Wednesday, 6 January 2010

Falls The Shadow - Sharon Penman

In "Falls the Shadow" Penman continues her trilogy of the turbulent times in Wales and England through the troubled thirteenth century.

We meet again characters introduced in a peripheral fashion in "Here Be Dragons" - the grandson of Llewelyn Fawr, also called Llewelyn; the sister of both Joanna and Henry III of England, Eleanor often called Nell; and Elen, daughter of Llewelyn Fawr and Joanna.

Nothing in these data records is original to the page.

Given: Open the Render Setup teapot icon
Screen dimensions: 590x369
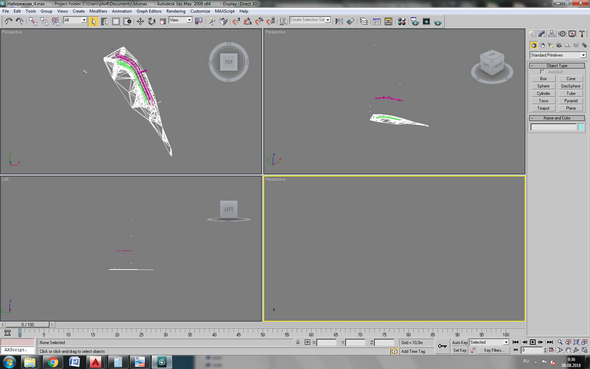Looking at the screenshot, I should pyautogui.click(x=415, y=21).
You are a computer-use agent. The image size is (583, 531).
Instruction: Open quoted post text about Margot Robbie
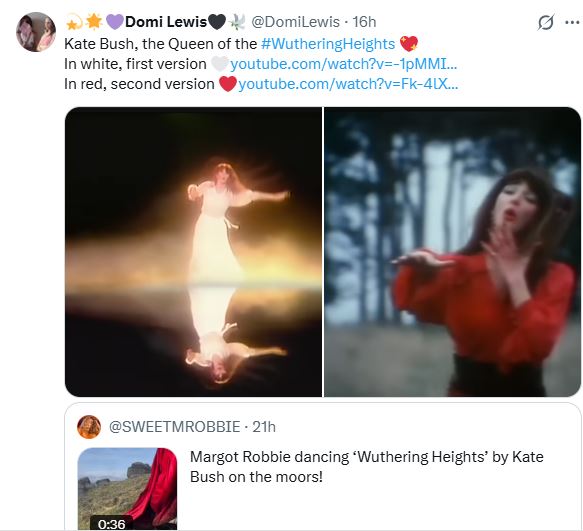pos(367,467)
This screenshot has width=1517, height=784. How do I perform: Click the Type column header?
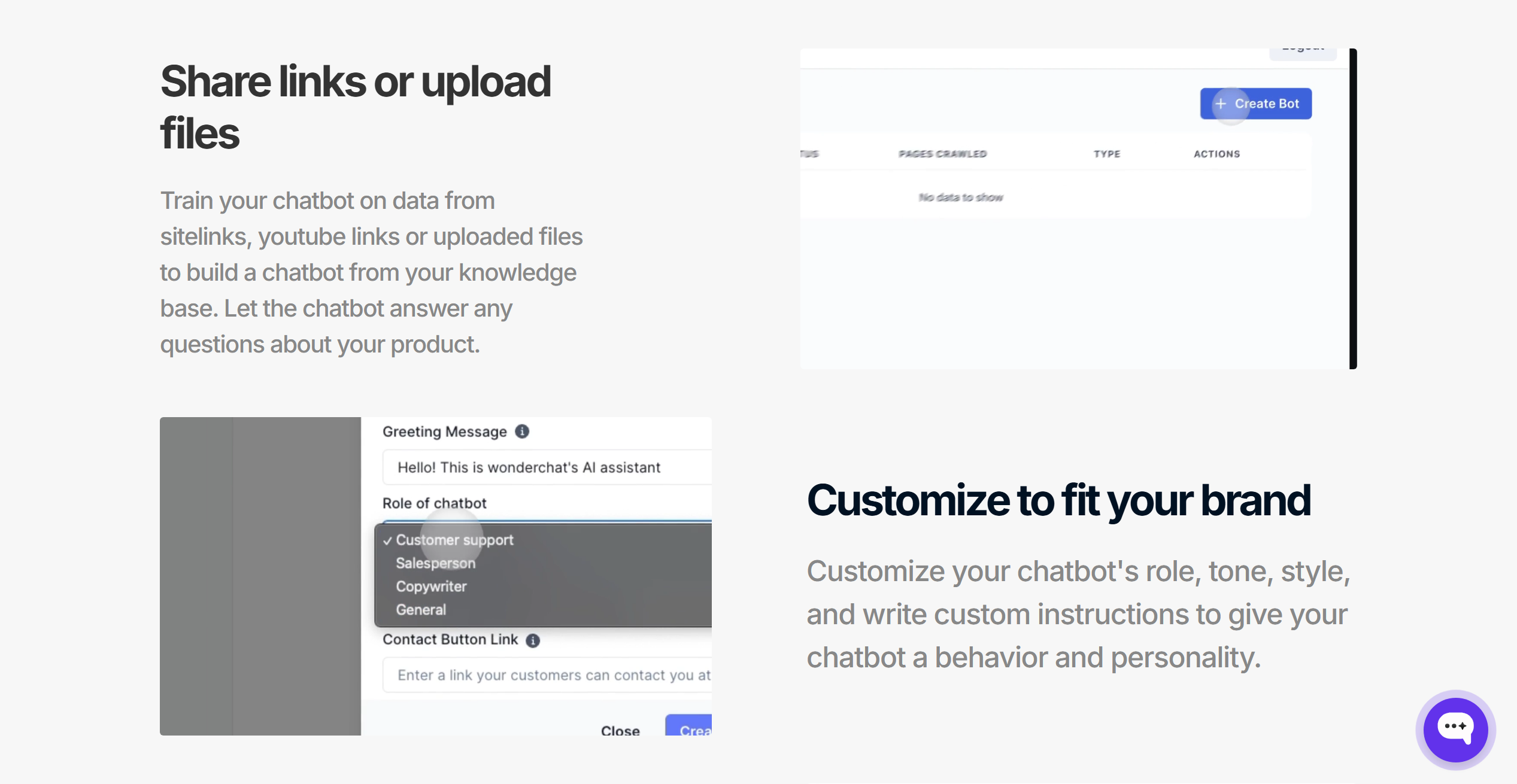click(x=1107, y=154)
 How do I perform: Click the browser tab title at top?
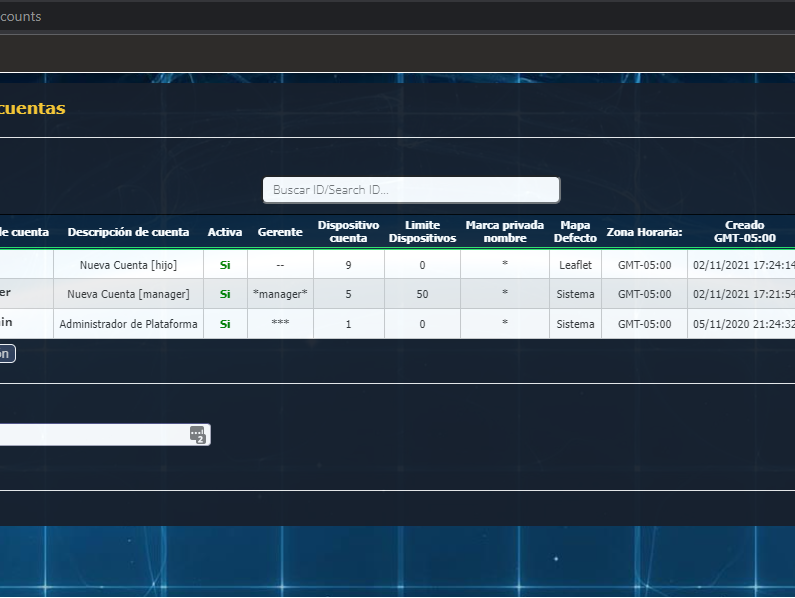tap(20, 16)
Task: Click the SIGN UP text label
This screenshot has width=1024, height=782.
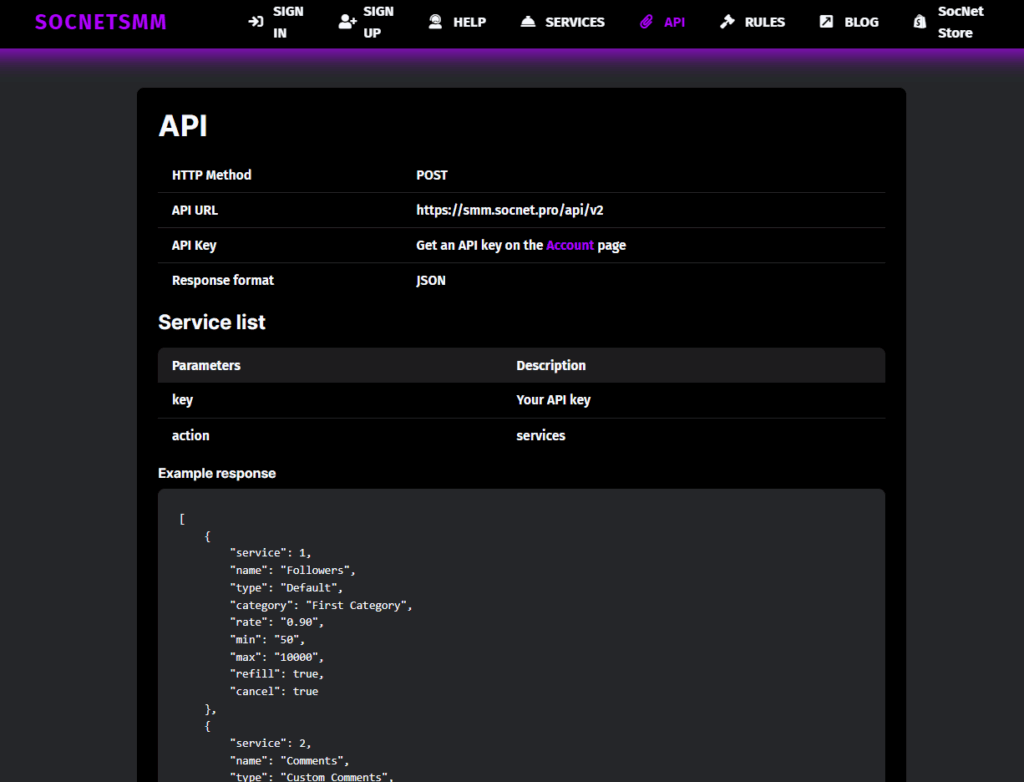Action: pyautogui.click(x=378, y=22)
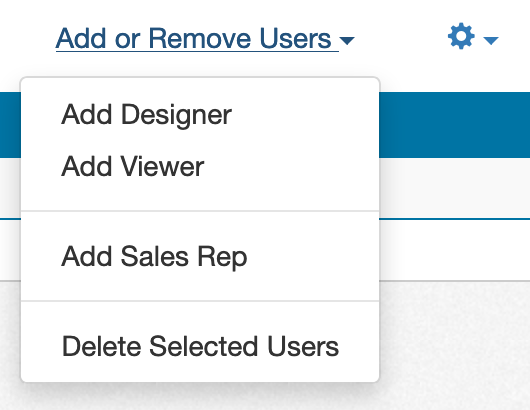530x410 pixels.
Task: Click the settings gear icon
Action: (x=461, y=36)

This tale takes us back to just before the death of Joanna - a time of relative peace between Wales and England. It centres upon the characters of Nell and Simon de Montfort - a celebrated soldier whose silvered tongue won him back an earldom from the Earl of Chester - and their conflict with the King of England.

Simon is a man with a zeal for reform, which includes making a King accountable to his Lords and bishops rather than just to God. Clearly, this was a view that had little appeal for Henry of England - believing himself to be the Anointed and chosen of God - and the two men (plus their sons) got caught up in a terrible conflict that culminated on the battlefield.

Although the novel is as well written as any of Penman's historical epics, with rich details of medieval life, it is not as fast reading. I attributed this mainly to the fact that I had very little sympathy or liking for many of the characters. I felt that Simon and Nell's relationship was based upon a casual disregard for religious oaths - since Nell had dedicated herself to God after the death of her first husband. The fact that they then defied and lied to the King of England - implying that Nell was with child to ensure his agreement - left me feeling as though they were due a comeuppance.

Add to that the feeble character of Henry III (widely held to be one of England's most incompetent kings), whose petty motivations caused so many of the issues through the novel; his arrogant and dishonourable son Edward; the the carousing sons of Nell and Simon, and it doesn't feel as though there are many characters that deserve liking or respect.

I will read the third book in the trilogy, but I was glad that "Here Be Dragons" was my first foray into Penman's work, since it is preferable in every way.